Mental healthcare organization GGZ Nederland worries about the lack of attention to mental healthcare, especially for young people with mental health problems. “Mental health was not mentioned in the speech from the throne, and the government program does not contain any concrete policy intentions,” GGZ Nederland said. “Young people were not even mentioned in the King’s speech. Last year, one in five young people had to deal with mental health problems. Investing in the mental health of young people is crucial to prevent their problems from escalating, which unnecessarily deteriorates their well-being and makes them need more intense care later in life.”
NOC*NSF is pleased that the government won’t cut back on sports in 2025, but the sports umbrella organization fears negative consequences from other plans. “It is very clear that the government has a soft spot for sports and recognizes the social impact of sports,” NOC*NSF said. “It is good that there are no cuts in the sports budget for the coming year. But unfortunately, that does not alleviate our concerns.”
“Because other plans of this government have major consequences for sports. These are plans from the main lines agreement for VAT, which will increase from 9 to 21 percent, and the gambling tax that will increase. In addition, there will also be an adjustment to municipal sports subsidies.” According to NOC*NSF, the effects of these measures will be “a bloodletting for sports of tens of millions of euros per year.”
The Dutch Data Protection Authority (Dutch DPA) won’t be able to properly address new challenges with the 49 million euro budget the government allocated to it. The privacy watchdog pointed to a calculation by the parliamentary committee of inquiry on Fraud Policy and Services, which recommended a budget of 100 million euros. “100 million is the minimum needed to prevent new benefits scandals and to tackle challenges with digitalization and algorithms. But the budget has remained stuck at 49 million. This is not enough to meet even the most basic requirements of good supervision.”
Companies in the port of Rotterdam asked the government not to let its plans for labor migration go too far. “In addition to tapping into new talent and other measures to solve the labor shortage, experts and technicians from outside the Netherlands will continue to be needed,” said Deltalinqs, the business organization for the port of Rotterdam and industry. The government’s plans must not lead to “the situation where we can no longer offer [labor migrants] work in the port, while there are hardly any technicians or specialists left in the Netherlands,” Deltalinqs said. “Otherwise, we will really be shooting ourselves in the foot for both our logistics and industrial companies and for successfully completing the energy transition.”
FME, the business organization for the technological industry, praised the government's efforts to combat regulatory pressure, improve labor productivity, and reverse several tax increases on the business community.
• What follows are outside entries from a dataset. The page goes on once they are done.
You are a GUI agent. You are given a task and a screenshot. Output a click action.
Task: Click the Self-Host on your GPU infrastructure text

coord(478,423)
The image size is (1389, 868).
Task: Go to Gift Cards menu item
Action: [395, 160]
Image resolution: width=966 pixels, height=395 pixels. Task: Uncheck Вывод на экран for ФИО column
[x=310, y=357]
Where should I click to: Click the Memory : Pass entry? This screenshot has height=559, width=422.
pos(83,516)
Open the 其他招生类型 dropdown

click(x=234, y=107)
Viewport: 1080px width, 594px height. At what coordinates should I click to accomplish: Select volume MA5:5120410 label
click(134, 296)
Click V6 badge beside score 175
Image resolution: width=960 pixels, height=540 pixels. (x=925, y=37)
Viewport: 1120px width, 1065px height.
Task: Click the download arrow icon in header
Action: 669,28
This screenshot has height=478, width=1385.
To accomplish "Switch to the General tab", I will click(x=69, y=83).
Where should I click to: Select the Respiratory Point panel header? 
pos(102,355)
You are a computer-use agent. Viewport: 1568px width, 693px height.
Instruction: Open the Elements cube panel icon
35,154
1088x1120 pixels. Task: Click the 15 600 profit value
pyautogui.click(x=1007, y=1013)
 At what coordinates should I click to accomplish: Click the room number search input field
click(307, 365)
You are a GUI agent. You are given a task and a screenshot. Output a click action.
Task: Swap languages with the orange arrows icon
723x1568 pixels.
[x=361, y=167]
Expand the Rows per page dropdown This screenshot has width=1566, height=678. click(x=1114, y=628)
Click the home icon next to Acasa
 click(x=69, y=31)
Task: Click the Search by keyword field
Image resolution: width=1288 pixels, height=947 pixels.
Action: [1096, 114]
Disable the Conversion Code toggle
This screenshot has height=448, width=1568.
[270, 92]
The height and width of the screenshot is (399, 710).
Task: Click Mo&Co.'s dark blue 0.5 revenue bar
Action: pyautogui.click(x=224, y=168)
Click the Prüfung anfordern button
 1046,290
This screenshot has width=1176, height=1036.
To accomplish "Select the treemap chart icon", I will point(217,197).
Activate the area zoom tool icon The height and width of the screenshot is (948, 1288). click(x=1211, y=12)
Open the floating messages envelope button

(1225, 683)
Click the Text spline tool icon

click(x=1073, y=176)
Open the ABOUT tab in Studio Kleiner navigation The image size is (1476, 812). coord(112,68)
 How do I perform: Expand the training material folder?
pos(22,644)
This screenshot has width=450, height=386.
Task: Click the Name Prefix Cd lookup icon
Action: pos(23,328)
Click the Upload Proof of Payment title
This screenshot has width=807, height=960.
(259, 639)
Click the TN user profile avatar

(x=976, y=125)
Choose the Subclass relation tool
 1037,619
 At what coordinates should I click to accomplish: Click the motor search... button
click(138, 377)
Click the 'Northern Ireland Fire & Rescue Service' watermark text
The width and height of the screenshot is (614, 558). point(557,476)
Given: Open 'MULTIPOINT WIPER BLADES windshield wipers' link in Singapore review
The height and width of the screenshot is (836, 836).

However, the organization is critical of significant cuts in education, innovation, and research. "We wholeheartedly endorse the government's ambition to be among the top 5 most competitive economies in the world," says FME chairman Theo Henrar. "However, there is too much space between what the government says it wants and the actual policy. We do not see how we can get back into the top 5 in the next Cabinet period in this way. And that is worrying because by hardly investing in innovation, the government is taking a mortgage on the future."